Exercise goal » Set down everything in the material from the line containing "Given: Bookmark the" down to the line containing "Action: point(108,256)", both of those lines included, word for word, leaving out the pictures.

Stored rows »
※ ※ ※

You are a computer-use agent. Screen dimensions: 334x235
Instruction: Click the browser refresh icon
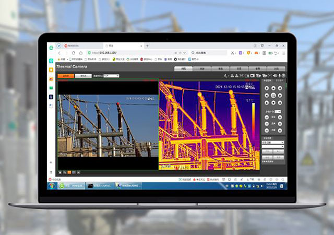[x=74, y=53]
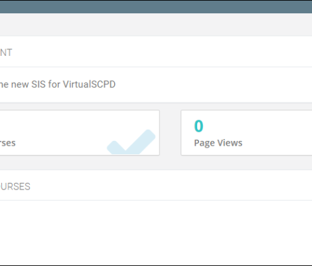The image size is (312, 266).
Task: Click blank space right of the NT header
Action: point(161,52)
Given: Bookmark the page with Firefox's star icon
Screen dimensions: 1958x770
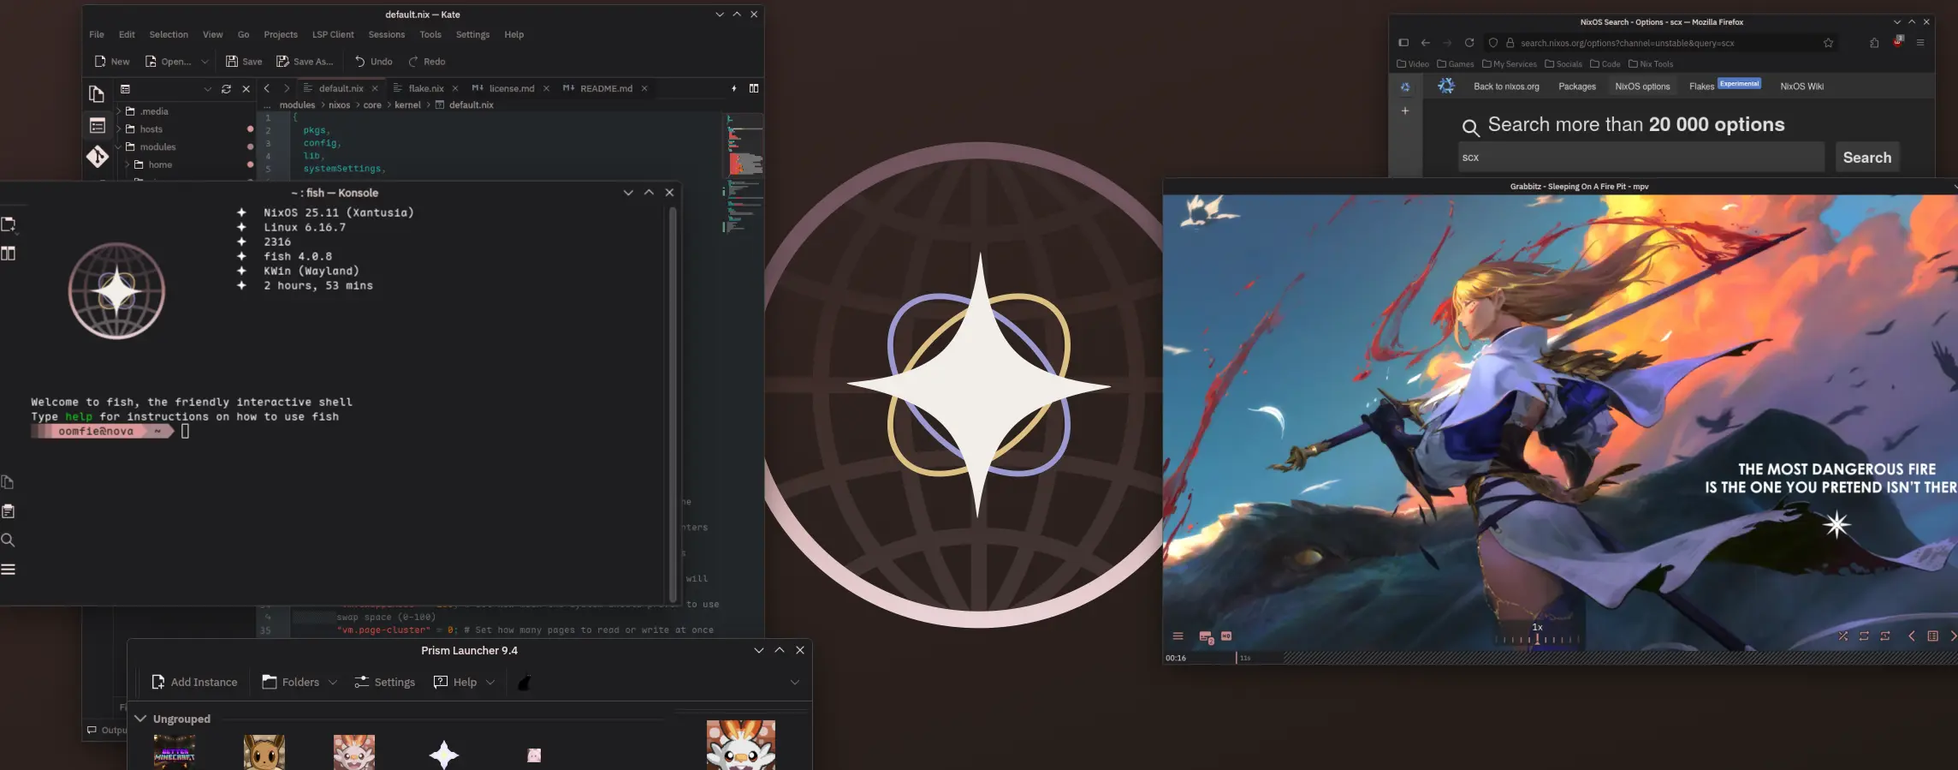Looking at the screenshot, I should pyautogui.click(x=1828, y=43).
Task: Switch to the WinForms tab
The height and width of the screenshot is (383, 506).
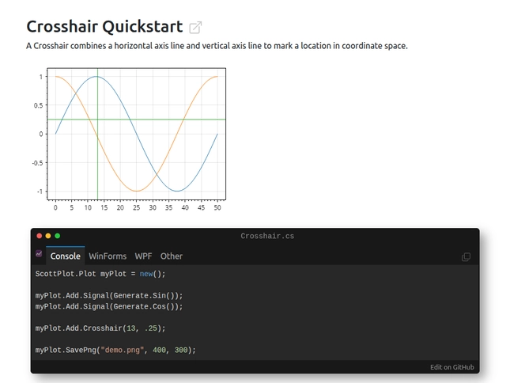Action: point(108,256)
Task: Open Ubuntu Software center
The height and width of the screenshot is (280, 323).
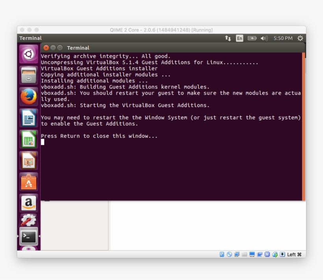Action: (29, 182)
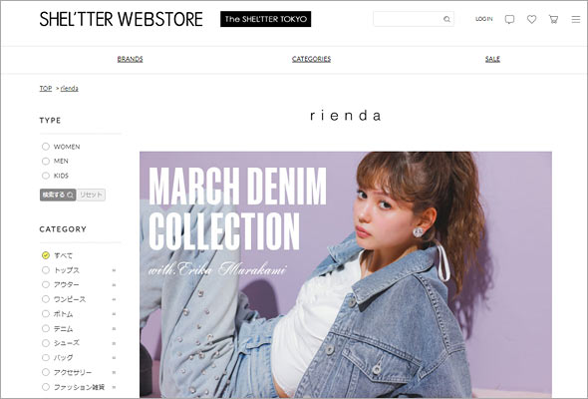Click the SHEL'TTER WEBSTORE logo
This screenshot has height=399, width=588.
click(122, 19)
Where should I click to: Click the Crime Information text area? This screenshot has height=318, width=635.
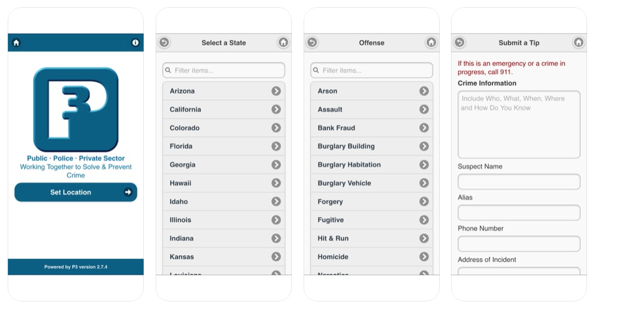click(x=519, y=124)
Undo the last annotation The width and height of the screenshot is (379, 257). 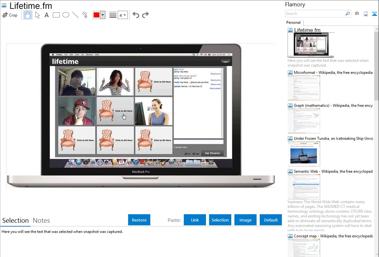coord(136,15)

※ ※ ※

Right answer »
Given: Bookmark the page with Firefox's star icon
Screen dimensions: 1958x770
Looking at the screenshot, I should pyautogui.click(x=1828, y=43).
Task: Switch to the WinForms tab
The height and width of the screenshot is (383, 506).
Action: point(108,256)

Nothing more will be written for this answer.